Importantly, the possibility of deep alignments across a wide range of vertebrate taxa will also increasingly allow us to address the relation between noncoding sequences and phenotypic diversity. One paradigmatic example to this end was the analysis of the aforementioned Hoxc8 early enhancer in a panel of mammals that suggested that evolution of this enhancer contributed to the differences in axial morphology distinguishing baleen whales from other mammals [85]. While this study in the pre-genomic era relied on targeted sequencing of this regulatory element in a large number of species in the mammalian clade, the ever-growing number of available vertebrate sequences will increasingly allow for similar such studies at genomic scale.
The moderate-scale experimental testing of candidate enhancers through transgenic approaches such as that described here are expected to provide larger training sets for improved computational predictions of what activities conserved sequences are likely to contain. The first level of annotation in this area is occurring on the most highly (human-rodent "ultra") and deepest (human-fish) conserved elements in the human genome. These classes of conserved noncoding elements are enriched near genes active in early development and this is not universally applicable for all types of known enhancers. Rather, they will serve to demonstrate how one can go from comparative sequence data to their functional testing to using the resulting dataset to computationally predict additional such enhancer elements in the larger human genome. It is anticipated that through such an iterative process we will learn vital clues as to developmental enhancer function and that this knowledge will translate into a deeper understanding of the regulation of both developmental and non-developmental genes in vertebrates.
Footnotes
Publisher's Disclaimer: This is a PDF file of an unedited manuscript that has been accepted for publication. As a service to our customers we are providing this early version of the manuscript. The manuscript will undergo copyediting, typesetting, and review of the resulting proof before it is published in its final citable form. Please note that during the production process errors may be discovered which could affect the content, and all legal disclaimers that apply to the journal pertain.

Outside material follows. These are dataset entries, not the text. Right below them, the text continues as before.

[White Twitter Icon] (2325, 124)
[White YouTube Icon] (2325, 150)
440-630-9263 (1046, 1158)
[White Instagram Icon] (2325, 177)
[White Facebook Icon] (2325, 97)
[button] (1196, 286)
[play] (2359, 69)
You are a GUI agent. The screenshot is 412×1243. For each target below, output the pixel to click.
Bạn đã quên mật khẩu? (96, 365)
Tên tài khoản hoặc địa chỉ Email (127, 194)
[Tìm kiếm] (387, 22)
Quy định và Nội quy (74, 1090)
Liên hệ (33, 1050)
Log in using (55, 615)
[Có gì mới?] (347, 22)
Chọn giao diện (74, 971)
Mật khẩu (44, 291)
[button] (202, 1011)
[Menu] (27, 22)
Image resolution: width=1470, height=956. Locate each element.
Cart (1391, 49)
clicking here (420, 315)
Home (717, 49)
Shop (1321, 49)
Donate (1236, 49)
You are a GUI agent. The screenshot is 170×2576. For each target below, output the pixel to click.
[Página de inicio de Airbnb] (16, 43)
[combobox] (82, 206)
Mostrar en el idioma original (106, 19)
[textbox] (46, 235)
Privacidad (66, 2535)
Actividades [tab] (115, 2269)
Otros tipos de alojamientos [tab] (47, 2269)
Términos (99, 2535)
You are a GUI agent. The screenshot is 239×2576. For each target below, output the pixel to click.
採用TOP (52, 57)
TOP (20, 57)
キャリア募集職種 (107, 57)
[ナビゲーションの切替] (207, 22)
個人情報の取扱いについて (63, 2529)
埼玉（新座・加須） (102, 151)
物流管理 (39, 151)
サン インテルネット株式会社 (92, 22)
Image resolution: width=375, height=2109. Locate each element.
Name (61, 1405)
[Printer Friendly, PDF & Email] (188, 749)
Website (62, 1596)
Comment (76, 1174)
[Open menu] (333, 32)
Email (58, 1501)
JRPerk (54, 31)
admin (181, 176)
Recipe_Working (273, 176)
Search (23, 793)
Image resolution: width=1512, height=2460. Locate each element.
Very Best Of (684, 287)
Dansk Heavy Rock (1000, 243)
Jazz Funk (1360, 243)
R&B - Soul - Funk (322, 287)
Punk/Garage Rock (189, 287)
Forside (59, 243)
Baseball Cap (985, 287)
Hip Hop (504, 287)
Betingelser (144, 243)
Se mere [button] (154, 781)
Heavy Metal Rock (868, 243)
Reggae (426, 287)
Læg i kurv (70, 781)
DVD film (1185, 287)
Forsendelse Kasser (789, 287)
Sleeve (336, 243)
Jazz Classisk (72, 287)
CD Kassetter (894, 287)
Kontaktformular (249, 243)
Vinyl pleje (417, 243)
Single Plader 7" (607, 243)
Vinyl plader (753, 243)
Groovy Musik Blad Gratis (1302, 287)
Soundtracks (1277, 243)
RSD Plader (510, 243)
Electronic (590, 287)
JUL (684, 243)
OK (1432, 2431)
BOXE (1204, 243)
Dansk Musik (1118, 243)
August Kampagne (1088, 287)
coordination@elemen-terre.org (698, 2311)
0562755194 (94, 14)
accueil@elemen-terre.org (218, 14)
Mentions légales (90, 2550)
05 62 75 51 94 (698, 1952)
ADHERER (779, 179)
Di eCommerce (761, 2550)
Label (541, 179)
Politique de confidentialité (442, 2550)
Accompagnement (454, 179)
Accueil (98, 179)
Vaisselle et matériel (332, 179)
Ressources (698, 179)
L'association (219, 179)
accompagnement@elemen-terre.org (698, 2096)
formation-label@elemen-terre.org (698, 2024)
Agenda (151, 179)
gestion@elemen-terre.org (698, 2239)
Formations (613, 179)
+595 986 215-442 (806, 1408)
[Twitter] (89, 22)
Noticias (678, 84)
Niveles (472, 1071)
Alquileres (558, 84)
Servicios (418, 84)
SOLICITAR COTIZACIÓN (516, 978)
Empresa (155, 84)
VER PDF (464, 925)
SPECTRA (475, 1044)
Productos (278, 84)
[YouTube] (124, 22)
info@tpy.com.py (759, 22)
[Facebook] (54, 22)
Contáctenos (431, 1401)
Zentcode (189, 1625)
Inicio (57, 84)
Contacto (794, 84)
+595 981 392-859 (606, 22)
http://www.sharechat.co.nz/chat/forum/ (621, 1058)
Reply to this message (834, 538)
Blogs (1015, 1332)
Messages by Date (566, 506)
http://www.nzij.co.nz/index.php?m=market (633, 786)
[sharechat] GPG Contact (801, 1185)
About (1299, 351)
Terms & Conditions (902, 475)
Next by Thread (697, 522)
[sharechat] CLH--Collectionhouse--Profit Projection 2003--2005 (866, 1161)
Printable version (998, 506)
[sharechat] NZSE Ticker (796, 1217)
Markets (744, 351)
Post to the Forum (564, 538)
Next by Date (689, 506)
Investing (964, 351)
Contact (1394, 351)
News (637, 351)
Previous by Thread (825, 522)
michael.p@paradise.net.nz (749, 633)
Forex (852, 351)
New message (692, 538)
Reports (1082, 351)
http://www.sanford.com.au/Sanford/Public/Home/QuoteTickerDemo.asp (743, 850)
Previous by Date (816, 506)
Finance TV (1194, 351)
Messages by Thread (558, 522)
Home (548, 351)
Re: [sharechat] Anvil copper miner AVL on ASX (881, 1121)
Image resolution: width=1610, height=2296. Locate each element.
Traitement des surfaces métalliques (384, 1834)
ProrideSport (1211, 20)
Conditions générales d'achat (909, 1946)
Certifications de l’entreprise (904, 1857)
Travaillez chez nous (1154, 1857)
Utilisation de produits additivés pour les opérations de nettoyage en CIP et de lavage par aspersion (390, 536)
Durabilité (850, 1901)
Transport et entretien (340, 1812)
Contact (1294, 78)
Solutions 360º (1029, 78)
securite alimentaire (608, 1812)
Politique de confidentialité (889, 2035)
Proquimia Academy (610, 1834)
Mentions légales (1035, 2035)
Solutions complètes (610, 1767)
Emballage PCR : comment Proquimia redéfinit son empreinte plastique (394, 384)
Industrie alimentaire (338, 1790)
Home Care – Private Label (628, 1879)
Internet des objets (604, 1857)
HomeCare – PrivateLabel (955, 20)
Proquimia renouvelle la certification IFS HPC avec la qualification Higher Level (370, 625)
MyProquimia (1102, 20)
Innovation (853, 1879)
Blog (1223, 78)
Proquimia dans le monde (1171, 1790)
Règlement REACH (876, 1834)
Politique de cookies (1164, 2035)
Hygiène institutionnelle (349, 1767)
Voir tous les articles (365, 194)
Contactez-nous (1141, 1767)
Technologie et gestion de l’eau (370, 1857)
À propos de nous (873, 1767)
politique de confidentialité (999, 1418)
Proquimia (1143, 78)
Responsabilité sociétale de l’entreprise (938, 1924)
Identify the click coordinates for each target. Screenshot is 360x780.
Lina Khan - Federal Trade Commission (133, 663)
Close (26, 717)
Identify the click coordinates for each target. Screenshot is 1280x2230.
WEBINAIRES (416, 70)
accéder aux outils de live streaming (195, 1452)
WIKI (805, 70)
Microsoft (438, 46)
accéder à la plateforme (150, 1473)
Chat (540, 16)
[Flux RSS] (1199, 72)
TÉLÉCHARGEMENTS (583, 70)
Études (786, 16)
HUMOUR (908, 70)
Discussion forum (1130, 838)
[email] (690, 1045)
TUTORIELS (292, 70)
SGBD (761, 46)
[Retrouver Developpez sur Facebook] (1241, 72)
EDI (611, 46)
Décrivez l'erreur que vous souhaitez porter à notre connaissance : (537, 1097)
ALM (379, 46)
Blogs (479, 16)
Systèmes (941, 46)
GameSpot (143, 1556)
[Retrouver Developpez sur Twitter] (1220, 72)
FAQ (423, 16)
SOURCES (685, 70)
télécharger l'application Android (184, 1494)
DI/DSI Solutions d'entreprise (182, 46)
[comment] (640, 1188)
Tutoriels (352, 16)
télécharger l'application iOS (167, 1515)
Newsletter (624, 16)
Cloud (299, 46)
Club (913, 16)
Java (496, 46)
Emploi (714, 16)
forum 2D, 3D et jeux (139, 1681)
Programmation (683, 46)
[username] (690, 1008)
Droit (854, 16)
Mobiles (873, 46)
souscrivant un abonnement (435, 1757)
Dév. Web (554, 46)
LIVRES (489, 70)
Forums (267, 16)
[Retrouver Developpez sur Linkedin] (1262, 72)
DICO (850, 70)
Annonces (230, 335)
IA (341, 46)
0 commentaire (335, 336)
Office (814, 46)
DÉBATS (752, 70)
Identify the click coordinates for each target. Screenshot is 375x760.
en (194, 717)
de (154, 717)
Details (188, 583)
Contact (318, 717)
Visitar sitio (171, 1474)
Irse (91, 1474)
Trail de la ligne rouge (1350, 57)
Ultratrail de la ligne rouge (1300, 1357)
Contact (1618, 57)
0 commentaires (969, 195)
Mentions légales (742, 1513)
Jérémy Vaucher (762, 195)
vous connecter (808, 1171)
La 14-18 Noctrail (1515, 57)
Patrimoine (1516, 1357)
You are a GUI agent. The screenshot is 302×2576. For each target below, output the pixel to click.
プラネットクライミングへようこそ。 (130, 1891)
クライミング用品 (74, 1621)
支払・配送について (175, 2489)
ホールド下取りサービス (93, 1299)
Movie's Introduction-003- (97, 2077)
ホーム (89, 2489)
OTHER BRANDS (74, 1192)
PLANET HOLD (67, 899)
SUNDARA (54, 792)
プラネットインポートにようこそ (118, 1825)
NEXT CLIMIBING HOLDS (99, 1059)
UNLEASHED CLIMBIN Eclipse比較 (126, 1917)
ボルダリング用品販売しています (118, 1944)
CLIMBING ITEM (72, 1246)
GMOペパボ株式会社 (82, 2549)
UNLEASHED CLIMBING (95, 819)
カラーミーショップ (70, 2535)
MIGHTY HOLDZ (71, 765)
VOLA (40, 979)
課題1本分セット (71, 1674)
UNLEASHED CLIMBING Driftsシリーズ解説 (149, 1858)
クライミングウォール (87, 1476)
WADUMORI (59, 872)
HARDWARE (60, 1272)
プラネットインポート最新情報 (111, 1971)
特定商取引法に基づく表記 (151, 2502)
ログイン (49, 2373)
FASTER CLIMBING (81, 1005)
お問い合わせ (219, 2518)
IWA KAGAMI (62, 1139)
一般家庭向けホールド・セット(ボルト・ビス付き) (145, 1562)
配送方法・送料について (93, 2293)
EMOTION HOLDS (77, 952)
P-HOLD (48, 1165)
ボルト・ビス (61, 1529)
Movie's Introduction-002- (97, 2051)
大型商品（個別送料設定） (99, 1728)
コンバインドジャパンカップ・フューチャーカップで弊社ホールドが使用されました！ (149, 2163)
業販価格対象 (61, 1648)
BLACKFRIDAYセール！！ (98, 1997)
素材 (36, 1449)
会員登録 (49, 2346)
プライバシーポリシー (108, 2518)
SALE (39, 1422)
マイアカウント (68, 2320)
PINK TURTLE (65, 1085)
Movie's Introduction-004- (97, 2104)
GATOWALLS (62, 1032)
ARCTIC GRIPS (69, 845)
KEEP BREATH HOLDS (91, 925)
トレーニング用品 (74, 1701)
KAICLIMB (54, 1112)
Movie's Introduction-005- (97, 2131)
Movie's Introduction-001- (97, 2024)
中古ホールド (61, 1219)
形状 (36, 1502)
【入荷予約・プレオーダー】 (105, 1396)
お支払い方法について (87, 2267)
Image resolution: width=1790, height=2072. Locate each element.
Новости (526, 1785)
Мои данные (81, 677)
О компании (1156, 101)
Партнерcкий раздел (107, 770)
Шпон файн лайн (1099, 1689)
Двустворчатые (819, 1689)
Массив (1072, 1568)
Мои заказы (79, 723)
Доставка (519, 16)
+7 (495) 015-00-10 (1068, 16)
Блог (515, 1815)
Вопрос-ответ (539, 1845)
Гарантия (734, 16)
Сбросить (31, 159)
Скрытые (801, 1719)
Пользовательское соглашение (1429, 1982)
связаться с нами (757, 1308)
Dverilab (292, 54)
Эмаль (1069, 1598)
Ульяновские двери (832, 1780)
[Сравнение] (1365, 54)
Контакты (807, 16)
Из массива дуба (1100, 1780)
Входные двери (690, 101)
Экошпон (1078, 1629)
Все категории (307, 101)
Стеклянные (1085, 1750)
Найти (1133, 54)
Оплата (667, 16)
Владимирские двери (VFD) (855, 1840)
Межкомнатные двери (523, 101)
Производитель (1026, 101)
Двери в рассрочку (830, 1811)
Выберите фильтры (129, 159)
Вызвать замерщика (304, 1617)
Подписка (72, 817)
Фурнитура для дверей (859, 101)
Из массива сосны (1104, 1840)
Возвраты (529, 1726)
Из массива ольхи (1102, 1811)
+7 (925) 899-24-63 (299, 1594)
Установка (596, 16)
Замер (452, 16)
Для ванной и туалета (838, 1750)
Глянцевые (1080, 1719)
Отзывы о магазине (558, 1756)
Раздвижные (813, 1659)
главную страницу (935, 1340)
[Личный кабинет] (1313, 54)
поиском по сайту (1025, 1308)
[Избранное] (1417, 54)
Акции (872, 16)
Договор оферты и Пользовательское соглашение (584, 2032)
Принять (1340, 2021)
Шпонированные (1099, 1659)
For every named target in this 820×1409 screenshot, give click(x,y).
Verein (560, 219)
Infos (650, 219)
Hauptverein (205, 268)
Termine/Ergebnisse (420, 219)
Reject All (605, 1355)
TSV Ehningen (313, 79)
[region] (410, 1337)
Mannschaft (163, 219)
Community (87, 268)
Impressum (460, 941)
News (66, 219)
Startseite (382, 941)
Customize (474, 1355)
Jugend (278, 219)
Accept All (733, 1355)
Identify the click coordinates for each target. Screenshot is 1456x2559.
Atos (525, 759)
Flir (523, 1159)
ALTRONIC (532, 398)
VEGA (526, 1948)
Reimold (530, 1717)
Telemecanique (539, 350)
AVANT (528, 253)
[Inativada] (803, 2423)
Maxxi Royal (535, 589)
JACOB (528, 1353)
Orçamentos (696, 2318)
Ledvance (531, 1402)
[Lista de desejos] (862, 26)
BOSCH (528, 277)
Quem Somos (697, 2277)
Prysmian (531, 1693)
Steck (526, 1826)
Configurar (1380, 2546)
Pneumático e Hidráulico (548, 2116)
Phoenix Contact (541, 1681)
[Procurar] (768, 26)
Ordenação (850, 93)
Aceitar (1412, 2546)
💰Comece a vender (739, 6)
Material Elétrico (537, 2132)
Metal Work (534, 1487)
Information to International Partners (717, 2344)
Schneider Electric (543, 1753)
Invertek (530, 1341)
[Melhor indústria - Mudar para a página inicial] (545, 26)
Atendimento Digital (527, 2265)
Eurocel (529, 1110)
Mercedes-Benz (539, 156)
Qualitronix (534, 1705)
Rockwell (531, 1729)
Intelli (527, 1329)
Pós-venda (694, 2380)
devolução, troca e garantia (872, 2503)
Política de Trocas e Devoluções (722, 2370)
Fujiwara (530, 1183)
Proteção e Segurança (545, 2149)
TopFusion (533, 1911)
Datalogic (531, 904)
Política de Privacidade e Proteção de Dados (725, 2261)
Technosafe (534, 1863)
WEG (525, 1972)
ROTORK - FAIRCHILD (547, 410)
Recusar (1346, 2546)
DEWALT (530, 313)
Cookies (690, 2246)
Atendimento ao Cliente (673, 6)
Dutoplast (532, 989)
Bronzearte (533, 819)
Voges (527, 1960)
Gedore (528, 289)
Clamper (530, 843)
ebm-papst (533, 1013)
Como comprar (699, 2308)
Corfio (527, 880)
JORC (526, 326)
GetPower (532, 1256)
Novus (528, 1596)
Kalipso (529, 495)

L.A.P. was supported by grant HL066681, Berkeley-PGA, under the Programs for Genomic Applications, funded by National Heart, Lung, & Blood Institute, and HG003988 funded by National Human Genome Research Institute. Research was performed under Department of Energy Contract DE-AC02-05CH11231, University of California, E.O. Lawrence Berkeley National Laboratory. A.V. was supported by an American Heart Association postdoctoral fellowship.
References
- 1.Stathopoulos A, Levine M. Genomic regulatory networks and animal development. Dev Cell. 2005;9:449–62. doi: 10.1016/j.devcel.2005.09.005. [DOI] [PubMed] [Google Scholar]
- 2.Levine M, Tjian R. Transcription regulation and animal diversity. Nature. 2003;424:147–51. doi: 10.1038/nature01763. [DOI] [PubMed] [Google Scholar]
- 3.Davidson EH. Genomic regulatory systems: Development and evolution. 1. San Diego: Academic Press; 2001. [Google Scholar]
- 4.Venter JC, Adams MD, Myers EW, Li PW, Mural RJ, Sutton GG, et al. The sequence of the human genome. Science. 2001;291:1304–51. doi: 10.1126/science.1058040. [DOI] [PubMed] [Google Scholar]
- 5.Lander ES, Linton LM, Birren B, Nusbaum C, Zody MC, Baldwin J, et al. Initial sequencing and analysis of the human genome. Nature. 2001;409:860–921. doi: 10.1038/35057062. [DOI] [PubMed] [Google Scholar]
- 6.Simonet WS, Bucay N, Pitas RE, Lauer SJ, Taylor JM. Multiple tissue-specific elements control the apolipoprotein e/c-i gene locus in transgenic mice. J Biol Chem. 1991;266:8651–4. [PubMed] [Google Scholar]
- 7.Simonet WS, Bucay N, Lauer SJ, Taylor JM. A far-downstream hepatocyte-specific control region directs expression of the linked human apolipoprotein e and c-i genes in transgenic mice. J Biol Chem. 1993;268:8221–9. [PubMed] [Google Scholar]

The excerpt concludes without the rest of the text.